WHAT YOU HAVE TO DO
Copy the records word for word, from the first line through the line containing "The width and height of the screenshot is (1920, 1080). What", both ends included.

RECORDS FOR THE EXERCISE
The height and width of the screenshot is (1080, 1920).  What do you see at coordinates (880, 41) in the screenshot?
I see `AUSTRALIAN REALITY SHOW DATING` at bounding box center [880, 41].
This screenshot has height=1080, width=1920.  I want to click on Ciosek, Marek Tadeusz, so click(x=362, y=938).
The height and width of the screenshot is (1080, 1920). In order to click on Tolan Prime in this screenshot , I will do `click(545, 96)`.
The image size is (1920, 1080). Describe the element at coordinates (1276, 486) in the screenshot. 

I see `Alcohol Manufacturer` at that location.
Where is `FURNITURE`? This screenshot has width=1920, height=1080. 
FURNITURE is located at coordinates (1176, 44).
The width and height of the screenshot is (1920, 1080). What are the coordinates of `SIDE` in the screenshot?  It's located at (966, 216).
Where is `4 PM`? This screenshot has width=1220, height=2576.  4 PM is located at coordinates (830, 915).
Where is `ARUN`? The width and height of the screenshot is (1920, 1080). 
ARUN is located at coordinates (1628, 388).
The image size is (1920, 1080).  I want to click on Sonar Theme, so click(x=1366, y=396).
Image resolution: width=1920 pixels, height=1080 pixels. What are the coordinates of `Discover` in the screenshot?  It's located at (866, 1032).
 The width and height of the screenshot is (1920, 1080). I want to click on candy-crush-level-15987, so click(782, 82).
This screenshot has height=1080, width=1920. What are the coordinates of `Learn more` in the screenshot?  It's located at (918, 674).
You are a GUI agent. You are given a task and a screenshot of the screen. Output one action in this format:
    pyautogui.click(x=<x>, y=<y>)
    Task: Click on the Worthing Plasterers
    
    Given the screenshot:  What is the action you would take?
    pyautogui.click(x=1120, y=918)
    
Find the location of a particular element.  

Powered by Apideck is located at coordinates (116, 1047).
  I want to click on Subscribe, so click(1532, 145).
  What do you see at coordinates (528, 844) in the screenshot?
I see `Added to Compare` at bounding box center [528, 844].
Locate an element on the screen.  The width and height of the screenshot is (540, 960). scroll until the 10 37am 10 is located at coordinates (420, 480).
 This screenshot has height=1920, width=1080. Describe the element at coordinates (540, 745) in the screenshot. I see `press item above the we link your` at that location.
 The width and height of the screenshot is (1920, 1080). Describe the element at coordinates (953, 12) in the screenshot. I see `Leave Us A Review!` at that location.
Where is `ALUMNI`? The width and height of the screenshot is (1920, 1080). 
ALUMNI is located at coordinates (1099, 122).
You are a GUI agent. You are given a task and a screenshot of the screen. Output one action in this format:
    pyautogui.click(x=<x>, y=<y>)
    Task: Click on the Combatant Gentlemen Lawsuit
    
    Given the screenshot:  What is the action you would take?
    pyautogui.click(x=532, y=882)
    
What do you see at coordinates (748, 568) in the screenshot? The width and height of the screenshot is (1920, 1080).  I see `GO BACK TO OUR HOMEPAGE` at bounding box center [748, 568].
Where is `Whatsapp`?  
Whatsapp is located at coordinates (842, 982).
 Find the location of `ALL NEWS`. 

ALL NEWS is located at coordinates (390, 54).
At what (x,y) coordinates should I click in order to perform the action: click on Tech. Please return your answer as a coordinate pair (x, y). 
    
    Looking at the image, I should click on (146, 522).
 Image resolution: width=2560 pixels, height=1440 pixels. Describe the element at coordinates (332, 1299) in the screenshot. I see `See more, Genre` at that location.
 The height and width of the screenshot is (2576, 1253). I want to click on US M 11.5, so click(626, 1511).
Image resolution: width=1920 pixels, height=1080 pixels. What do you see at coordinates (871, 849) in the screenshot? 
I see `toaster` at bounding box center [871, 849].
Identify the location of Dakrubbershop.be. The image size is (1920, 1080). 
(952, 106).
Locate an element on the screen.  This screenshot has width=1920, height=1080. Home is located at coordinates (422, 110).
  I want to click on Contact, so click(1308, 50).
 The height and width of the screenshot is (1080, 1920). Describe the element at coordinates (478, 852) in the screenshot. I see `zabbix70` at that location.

RESPONSE FOR THIS EXERCISE
The height and width of the screenshot is (1080, 1920).  What do you see at coordinates (880, 41) in the screenshot?
I see `AUSTRALIAN REALITY SHOW DATING` at bounding box center [880, 41].
This screenshot has height=1080, width=1920.  I want to click on Ciosek, Marek Tadeusz, so click(x=362, y=938).
The height and width of the screenshot is (1080, 1920). In order to click on Tolan Prime in this screenshot , I will do `click(545, 96)`.
The image size is (1920, 1080). Describe the element at coordinates (1276, 486) in the screenshot. 

I see `Alcohol Manufacturer` at that location.
Where is `FURNITURE`? This screenshot has width=1920, height=1080. 
FURNITURE is located at coordinates (1176, 44).
The width and height of the screenshot is (1920, 1080). What are the coordinates of `SIDE` in the screenshot?  It's located at (966, 216).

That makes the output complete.